In the meantime, it’s important to stay grounded. For this reason, we recommend current SAP and Ariba procurement customers and prospects consider the following approaches in the coming months before and after deal close:

  • Negotiating shorter-term contracts until post-merger product rationalization and enhancement paths become clear and using as leverage competing providers to achieve desired outcomes
  • Entering into pilot and/or proof-of-concept agreements wherever possible to test the new product waters (e.g., in spend analysis area) potentially with multiple parties
  • Working with partners currently and previously integrated into SAP solutions (e.g., Hubwoo, OpenText) to understand how they will/can continue to support SAP solutions going forward, either through SAP directly or through other means
  • Working closely to partner with SAP in specific areas where a product rationalization path towards a planned SAP solution has already been decided (working with SAP to help influence new UI designs for SRM, encourage specific mobile capabilities based on desired iOS needs, etc.)

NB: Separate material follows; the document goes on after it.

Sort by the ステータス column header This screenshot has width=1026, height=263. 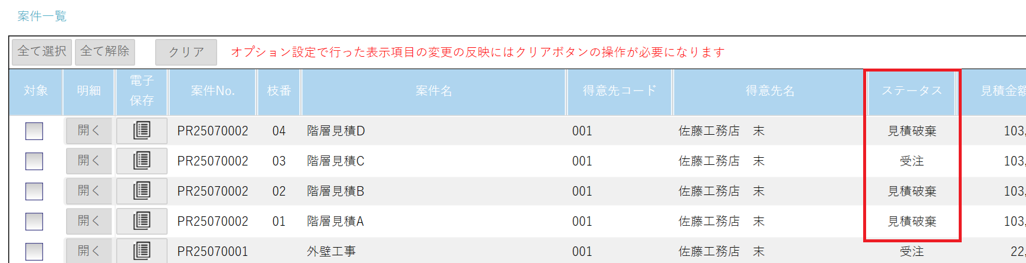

  • Remaining open to – or at least examining – the many targeted marketing offers, including potentially aggressive discounting and value-added services such as data migration and implementation, that SAP and Ariba competitors are sure to introduce and toss-in with their offers in the coming months
  • Developing alternative options to increase negotiation leverage and flexibility in cases where exposure levels to new fees and programs may increase, directly or indirectly (e.g., Ariba Buyer CD customers evaluating transactional and network connectivity options should consider providers including Vinimaya, WALLMEDIEN, Hubwoo, OB10, TradeShift and others to examine alternatives to avoid SAP/Ariba lock-in, including supplier fee uncertainty, and have a back-up plan while increasing their BATNA – best alternative to negotiated agreement)
  • Identifying preferred services and implementation partners with an independent voice to provide guidance. For example, organizations looking for an independent systems (and hosted systems) guidance and implementation voice should turn to Deloitte, Accenture, Archstone or PWC over an IBM, CapGemini, Inf
    osys, Genpact and others which have preferred programs or hosted platforms in place with specific vendors already or might own their own assets that cloud — no pun intended — their objectivity in issuing truly unbiased solution recommendations

On Tuesday, when Spend Matters PRO publishing resumes after the Memorial Day weekend, we will take a detour from our coverage of SAP to explore other areas of interest to our subscribers. But we hope you’ve found our initial coverage this week of SAP’s bid for Ariba to be at a level which has been valuable and unique in the market.